Au final, les services marchands, qui constituent le poumon économique de la région, ont abandonné 11% de leur chiffre d’affaires l’an dernier (-9% en France), les exportations se contractant même de 22%. Dans la filière de l’événementiel, la baisse a atteint 19%.
À noter que le bâtiment a fait un peu mieux (-9,3%) et que l’industrie est apparue comme le secteur le plus résilient (-7,4%) au plan
régional (seulement -4,2% à l’export).

>> Emploi : les aides de l’État ont limité la casse

C’est l’un des paradoxes de la crise. Alors que tous les indicateurs économiques sont orientés de façon spectaculaire à la baisse, l’emploi a bien résisté grâce aux aides de l’État,
notamment le dispositif de chômage partiel. à la Banque de France comme à la CCI, on a souligné cet effort public qui a permis aux entreprises de ne pas "gâcher" les compétences à leur disposition. "Mais pour combien de temps ?", s’est interrogé Jean-Pierre Savarino. à l’échelle régionale, l’emploi tertiaire n’a
reculé que de 1,3%. Dans la construction, le bilan s’est avéré un peu moins bon (-2,8%) en raison du non-renouvellement de CDD et de contrats d’intérim. Enfin, l’emploi industriel a réussi la performance de rester stable (+0,2%).

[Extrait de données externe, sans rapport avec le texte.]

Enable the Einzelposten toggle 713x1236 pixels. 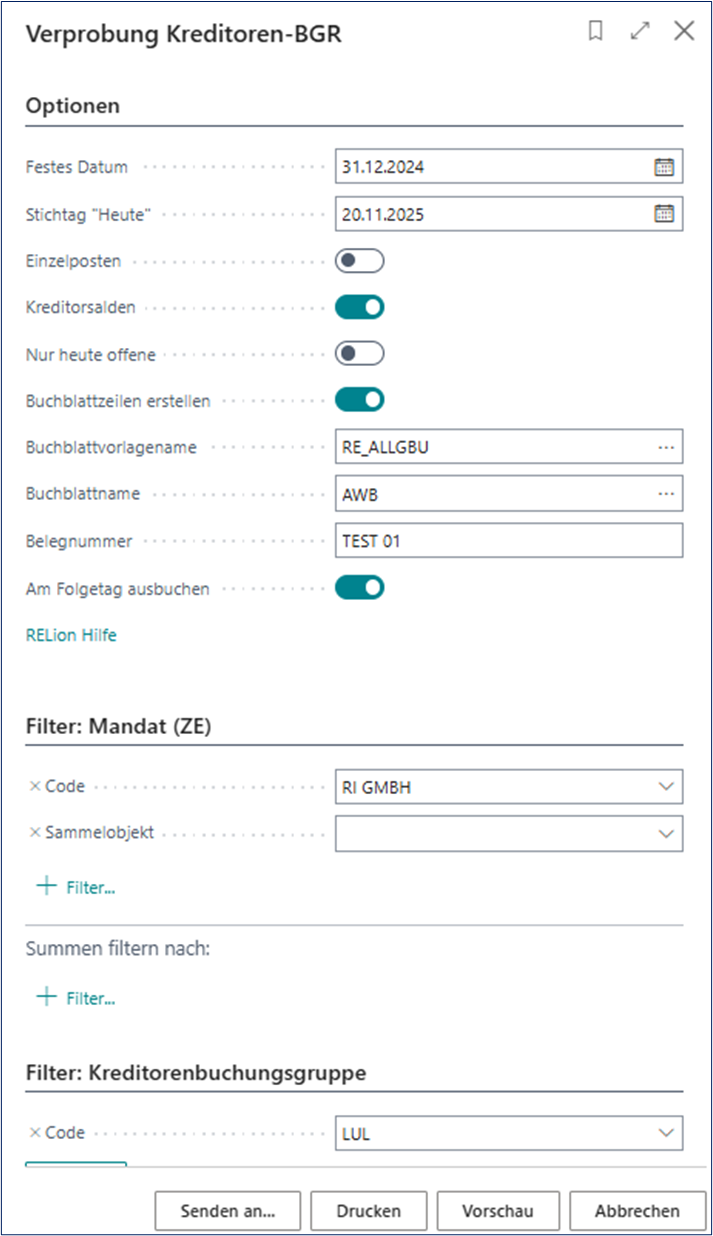(x=359, y=261)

Pour la Banque de France, les trois secteurs devraient embaucher en 2021. Certes, modestement, puisque des progressions respectives de 1%, 0,4% et 0,2% sont entrevues. Mais personne ne s’en plaindra...

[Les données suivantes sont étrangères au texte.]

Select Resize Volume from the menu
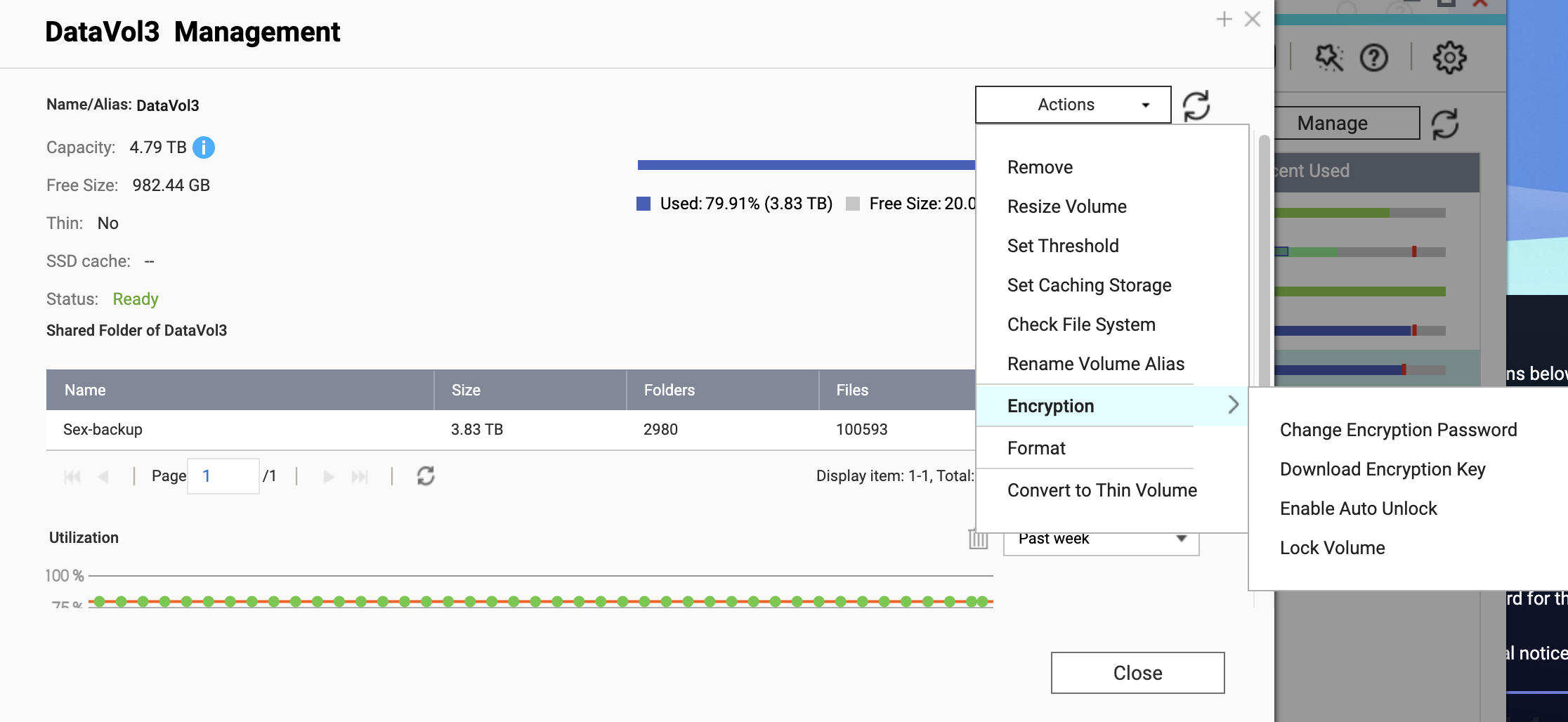This screenshot has height=722, width=1568. point(1066,206)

>> Les investissements en panne

La crise a inévitablement provoqué un fort repli des dépenses d’investissement des entreprises de Sud PACA. Dans les services, il a été particulièrement significatif (-35%), s’effondrant même de 46% dans le secteur du transport et de l’entreposage. Dans l’industrie, la Covid-19 a également engendré un sérieux coup de frein (-18%), avec à nouveau une baisse spectaculaire sur les matériels de transport (-56%). Enfin, les investissements ont reculé de 9,4% dans la construction.
Quid de 2021 ? Selon la Banque de France, "les dépenses d’investissement devraient être orientées sur une hausse mesurée dans l’industrie (+7,5%) avec des programmes de mises aux normes". Et d’estimer qu’un repli "de plus faible ampleur qu’en 2020 serait observé dans les services marchands (-15,3%) et dans la construction (-2,8%)".

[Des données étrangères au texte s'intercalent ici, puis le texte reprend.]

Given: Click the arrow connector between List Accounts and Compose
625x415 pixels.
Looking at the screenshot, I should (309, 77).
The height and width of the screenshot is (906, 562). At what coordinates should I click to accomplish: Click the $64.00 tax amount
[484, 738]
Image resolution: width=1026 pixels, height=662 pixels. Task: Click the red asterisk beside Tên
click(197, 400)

En France, pas de retour à l’activité pré-crise avant le milieu de 2022

Christian Delhomme, directeur départemental de la Banque de France. DR J.P

L’aléa sanitaire et les mesures de confinement ont provoqué un décrochage plus fort dans la zone euro qu’aux États-Unis et en Asie du Sud-Est. Dans ce monde de croissance négative, la France a enregistré un recul du PIB de 8,3% en 2020. "Une chute jamais connue", souligne Christian Delhomme, directeur départemental de la Banque de France. Elle se situe entre les deux extrêmes européens représentés par l’Allemagne (-5,3%) et l’Espagne (-11%).
"L’activité est descendue très bas, à -36%. Et il nous reste 5 points à gagner pour retrouver le niveau de fin 2019". L’année 2021 ne suffira pas. "Selon nos prévisions, à l’échelle de tous les secteurs d’activité consolidés, la France va rester sur ce palier à -5% jusqu’au début du quatrième trimestre". Soit à peu près où elle se situait en octobre 2020. Le dernier trimestre devrait permettre de grignoter 2%. "Et seulement en 2022, trimestre après trimestre, l’activité regagnerait les 3 derniers points la ramenant au niveau de décembre 2019". Ces hypothèses de la Banque de France seront actualisées mi-mars pour tenir compte du contexte d’incertitude actuel. Mais les moteurs de la croissance sont connus. à leur premier rang figure la consommation des ménages, dont le pouvoir d’achat a finalement peu souffert et dont l’épargne s’est accumulée (entre 130 et 200 milliards d’euros), suivie de l’emploi et du taux de chômage, lequel devrait atteindre 11% prochainement.